Сериал – это иной способ осмысления реальности. Хотя в это и трудно поверить, он претендует на художественное ее осмысление. Тем, кто любит и хоть немного знает мировой кинематограф, делается плохо при одной только нахальной мысли о столь высоких амбициях телевизионных фильмов. Но профессионалы называют их продукцией. Конечно, эго товар, заполняющий эфир и, в зависимости от качества и от времени появления в эфирной сетке, привлекающий рекламу. Если у товара низкий рейтинг, рекламу не дадут, а продукцию снимут с эфира. Все, круг (вернее – кружок) замкнулся. Что же делает продюсер для привлечения зрительской аудитории? Решения ровно два. Первое – сделать свой сериал интереснее, и второе – обратиться к опыту удачливых предшественников. Но в нашем русском исполнении все сливается, смешивается, границы, как всегда, размыты и… В течение нескольких лет в качестве сценариста наблюдаю эти механизмы: берется сюжет какого-либо проекта, имевшего высокий рейтинг, слегка трансформируется, на “старые ребра” наращивается “новое мясо” диалогов и имен, снимается чуть за большие деньги и чуть более совершенными техническими средствами, и – опля! – новая сериальная продукция готова.

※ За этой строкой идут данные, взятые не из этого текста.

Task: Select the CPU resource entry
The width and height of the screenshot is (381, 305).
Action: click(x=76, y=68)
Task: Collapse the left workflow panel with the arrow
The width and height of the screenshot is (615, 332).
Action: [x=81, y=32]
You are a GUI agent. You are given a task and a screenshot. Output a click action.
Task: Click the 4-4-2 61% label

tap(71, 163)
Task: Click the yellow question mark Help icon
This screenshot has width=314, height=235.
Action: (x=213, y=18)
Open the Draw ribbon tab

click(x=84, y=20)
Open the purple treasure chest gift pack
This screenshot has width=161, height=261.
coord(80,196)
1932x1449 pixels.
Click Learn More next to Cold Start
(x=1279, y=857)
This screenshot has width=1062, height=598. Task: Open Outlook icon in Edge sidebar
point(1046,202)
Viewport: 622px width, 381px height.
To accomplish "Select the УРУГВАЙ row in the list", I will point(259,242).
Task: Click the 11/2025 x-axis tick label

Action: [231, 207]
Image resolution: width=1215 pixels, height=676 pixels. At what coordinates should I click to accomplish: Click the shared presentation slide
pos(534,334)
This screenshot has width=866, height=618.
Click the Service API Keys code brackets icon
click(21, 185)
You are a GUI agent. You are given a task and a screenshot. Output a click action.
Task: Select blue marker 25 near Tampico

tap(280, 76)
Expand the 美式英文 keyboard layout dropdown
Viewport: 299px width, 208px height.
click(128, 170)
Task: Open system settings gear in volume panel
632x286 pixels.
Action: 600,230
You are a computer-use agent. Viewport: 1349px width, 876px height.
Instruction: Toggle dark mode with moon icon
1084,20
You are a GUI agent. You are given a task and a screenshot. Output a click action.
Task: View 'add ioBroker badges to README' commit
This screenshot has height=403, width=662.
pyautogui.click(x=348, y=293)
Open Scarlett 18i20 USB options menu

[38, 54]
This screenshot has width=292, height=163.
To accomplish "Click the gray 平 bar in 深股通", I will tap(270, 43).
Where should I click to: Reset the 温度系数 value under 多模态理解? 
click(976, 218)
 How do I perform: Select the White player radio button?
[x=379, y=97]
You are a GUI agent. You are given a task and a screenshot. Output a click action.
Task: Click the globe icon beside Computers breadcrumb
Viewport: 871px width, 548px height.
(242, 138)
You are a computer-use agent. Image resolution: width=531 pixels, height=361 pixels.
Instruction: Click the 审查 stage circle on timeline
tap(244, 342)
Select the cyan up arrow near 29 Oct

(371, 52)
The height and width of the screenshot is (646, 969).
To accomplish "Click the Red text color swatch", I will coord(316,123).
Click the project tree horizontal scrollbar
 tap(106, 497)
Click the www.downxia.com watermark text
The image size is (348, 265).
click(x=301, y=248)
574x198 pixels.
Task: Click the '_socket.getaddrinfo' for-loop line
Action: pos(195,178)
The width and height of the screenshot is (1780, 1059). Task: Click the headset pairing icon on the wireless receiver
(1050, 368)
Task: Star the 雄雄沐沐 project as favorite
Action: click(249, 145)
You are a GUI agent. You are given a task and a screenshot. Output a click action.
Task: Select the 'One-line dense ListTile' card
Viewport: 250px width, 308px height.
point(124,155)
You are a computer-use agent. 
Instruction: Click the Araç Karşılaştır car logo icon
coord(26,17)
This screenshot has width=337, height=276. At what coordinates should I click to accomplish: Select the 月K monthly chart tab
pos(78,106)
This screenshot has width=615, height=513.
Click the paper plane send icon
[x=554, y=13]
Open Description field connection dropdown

Правила построения сериала очень просты. Горизонтальный сериал – сюжет разворачивается последовательно от серии к серии, Это семейные саги, рассказ о герое, а чаще всего – о героине, попавшей в невероятно сложную и невыносимо запутанную ситуацию. Прекрасным образцом такой продукции являются мексиканские телефильмы. Мексиканский сериал воздействует неприкрытой нахальной эмоцией и ждет от зрителя в ответ голой же эмоции. Западный вариант – это вертикальный сериал, где каждая новая серия – отдельный сюжет, где один или несколько героев (а лучше всего героини) попадают во всевозможные ситуации и действуют в них согласно исходному обстоятельству, т. е. тем вводным данным, о которых сценаристы и зритель договариваются изначально: три сестры-ведьмы в реальном мире, или три девушки, бывшие заключенные, работают на правительство и т. д. Это формально-кинематографический прием. И если мексиканский телефильм сознательно отказывается от высокотехнологичных приемов, то американский сериал использует весь арсенал современных средств – от невероятных кульбитов камеры до спецэффектов.

Невозможно играть в баскетбол и ожидать, что интеллигентный шахматист в очках ответит тебе изысканной комбинацией фигур на черно-белой доске. Правила игры определены. Нарушать их можно, но результат будет, мягко говоря, непредсказуемым. А русский сериал – как всегда между моделями. Он пытается упаковать наши знойные страсти в цивилизованные одежды благопристойности, словно кого-то хочет обмануть, словно стыдится чего-то. Тексту русского сериала не хватает смелости открыто заявить об эмоциях персонажей. Зритель раздражается, подозревая подвох. Конечно, отсутствие искренности можно прикрыть техническими средствами, но у нас их нет… В результате в недоговоренностях и приблизительности теряется смысл самого жанра сериалов.